>>>>>
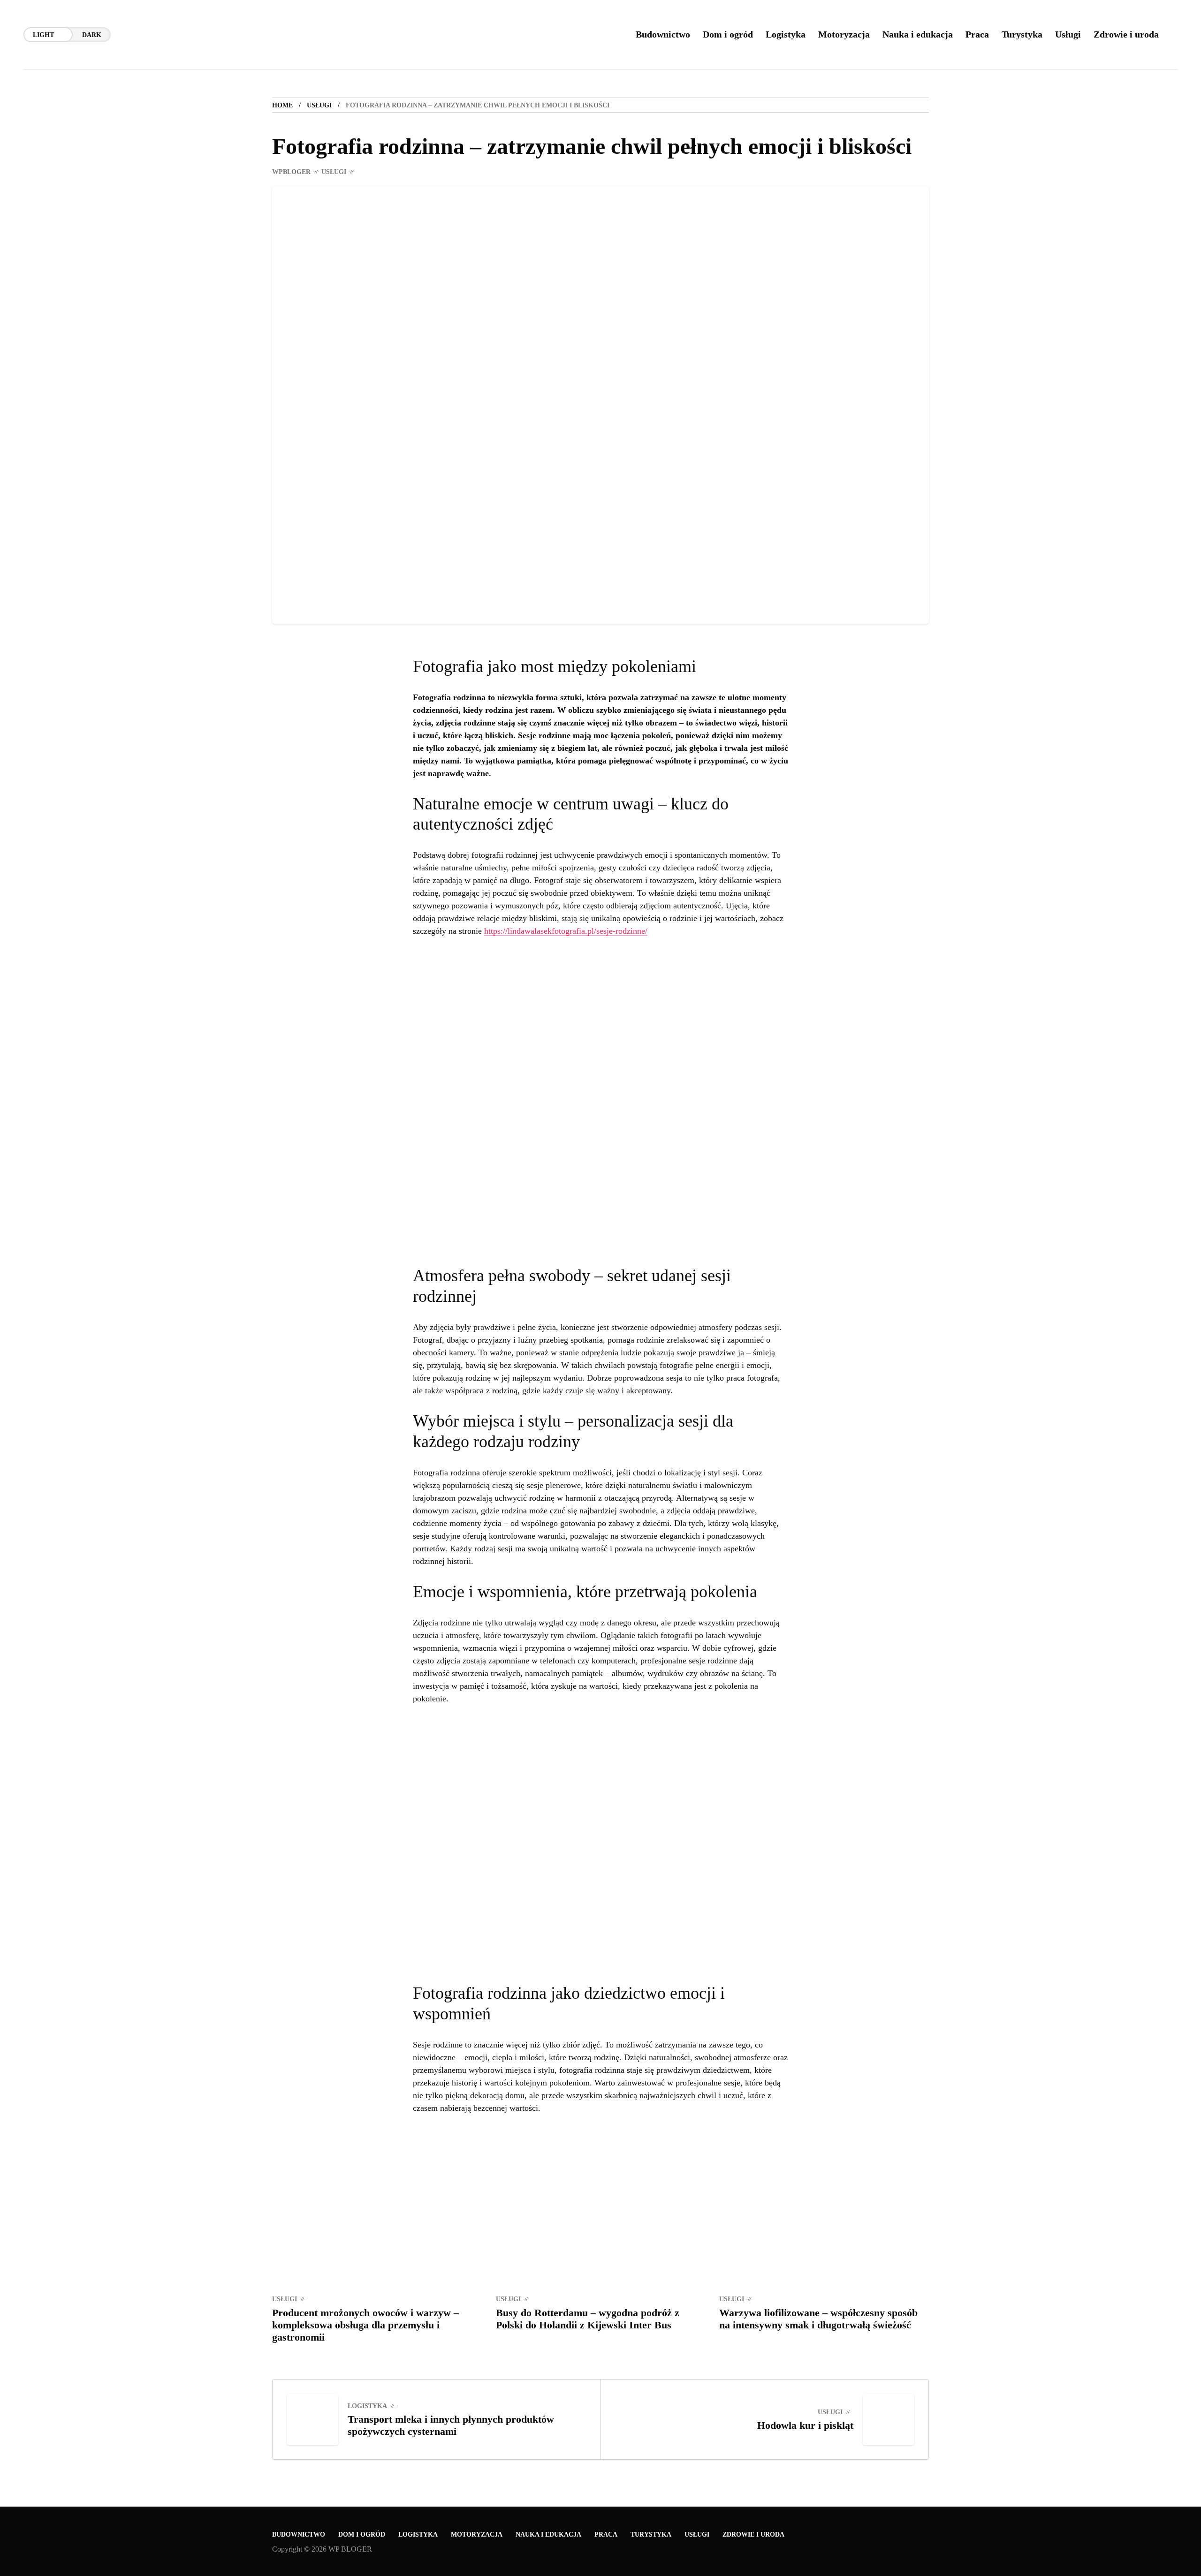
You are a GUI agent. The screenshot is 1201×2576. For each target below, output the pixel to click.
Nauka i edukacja (548, 2534)
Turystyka (651, 2534)
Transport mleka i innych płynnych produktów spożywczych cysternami (451, 2425)
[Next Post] (888, 2419)
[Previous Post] (312, 2419)
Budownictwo (298, 2534)
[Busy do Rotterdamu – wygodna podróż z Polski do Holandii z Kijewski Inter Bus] (601, 2216)
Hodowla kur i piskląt (805, 2425)
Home (282, 105)
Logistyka (367, 2406)
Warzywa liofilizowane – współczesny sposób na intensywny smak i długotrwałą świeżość (818, 2319)
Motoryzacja (476, 2534)
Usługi (319, 105)
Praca (605, 2534)
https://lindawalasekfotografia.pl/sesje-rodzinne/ (565, 931)
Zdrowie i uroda (753, 2534)
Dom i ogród (361, 2534)
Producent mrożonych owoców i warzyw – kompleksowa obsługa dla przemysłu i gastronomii (365, 2325)
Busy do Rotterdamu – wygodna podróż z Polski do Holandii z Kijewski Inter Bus (587, 2319)
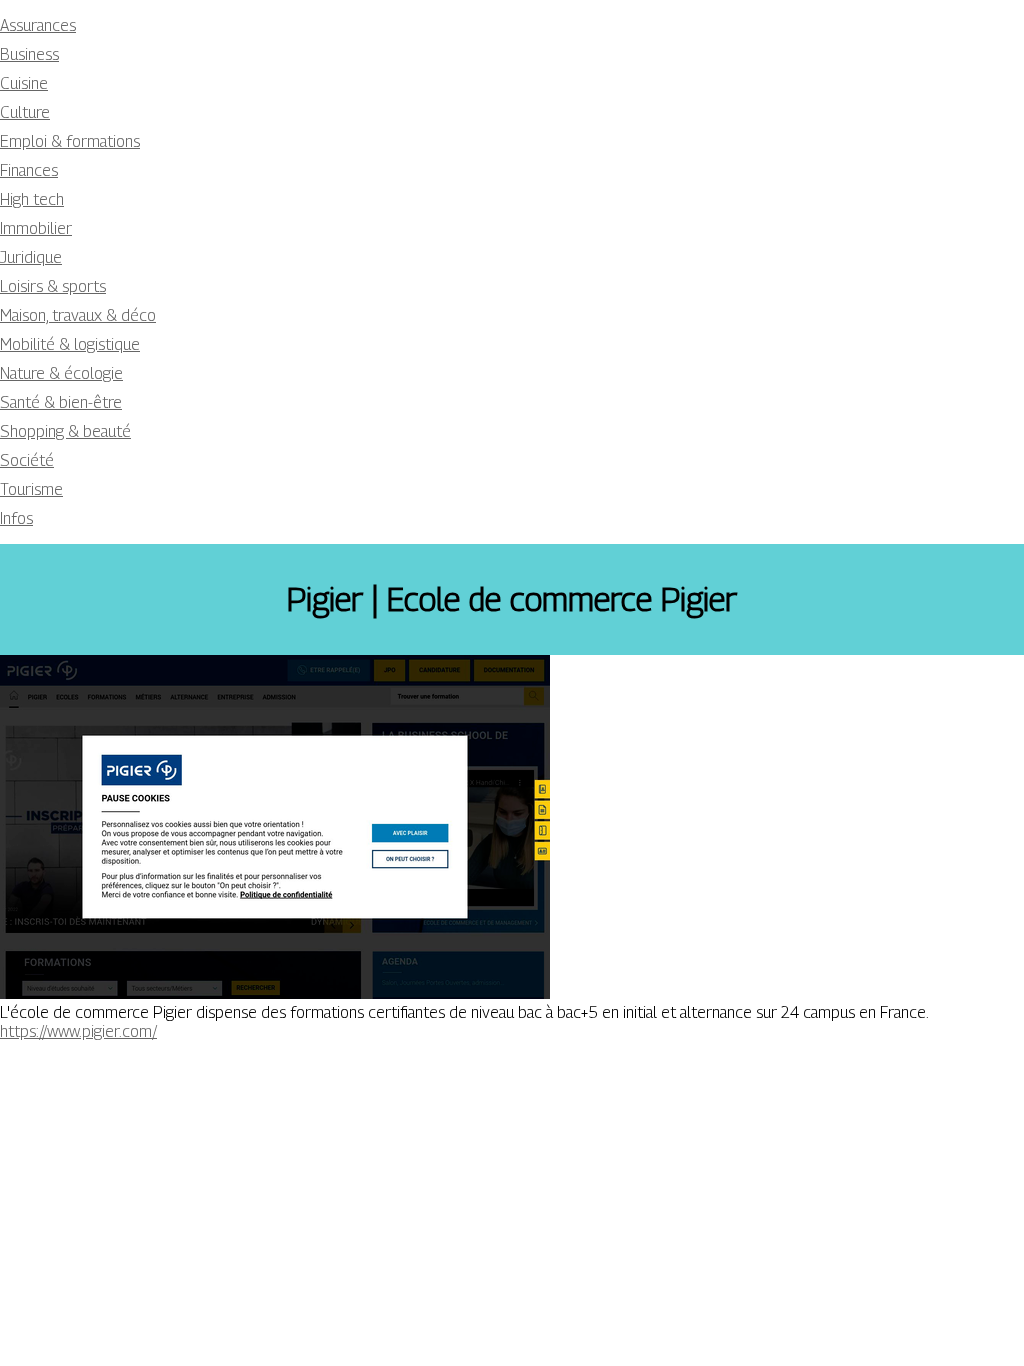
<<<<<
◆ **Your instructions**:
The answer must repeat every record exactly, with all pictures left out.

◆ **Task result**:
You are a GUI agent. The screenshot is 1201×2576. For each target below, output the pixel to click.
Nauka i edukacja (548, 2534)
Turystyka (651, 2534)
Transport mleka i innych płynnych produktów spożywczych cysternami (451, 2425)
[Next Post] (888, 2419)
[Previous Post] (312, 2419)
Budownictwo (298, 2534)
[Busy do Rotterdamu – wygodna podróż z Polski do Holandii z Kijewski Inter Bus] (601, 2216)
Hodowla kur i piskląt (805, 2425)
Home (282, 105)
Logistyka (367, 2406)
Warzywa liofilizowane – współczesny sposób na intensywny smak i długotrwałą świeżość (818, 2319)
Motoryzacja (476, 2534)
Usługi (319, 105)
Praca (605, 2534)
https://lindawalasekfotografia.pl/sesje-rodzinne/ (565, 931)
Zdrowie i uroda (753, 2534)
Dom i ogród (361, 2534)
Producent mrożonych owoców i warzyw – kompleksowa obsługa dla przemysłu i gastronomii (365, 2325)
Busy do Rotterdamu – wygodna podróż z Polski do Holandii z Kijewski Inter Bus (587, 2319)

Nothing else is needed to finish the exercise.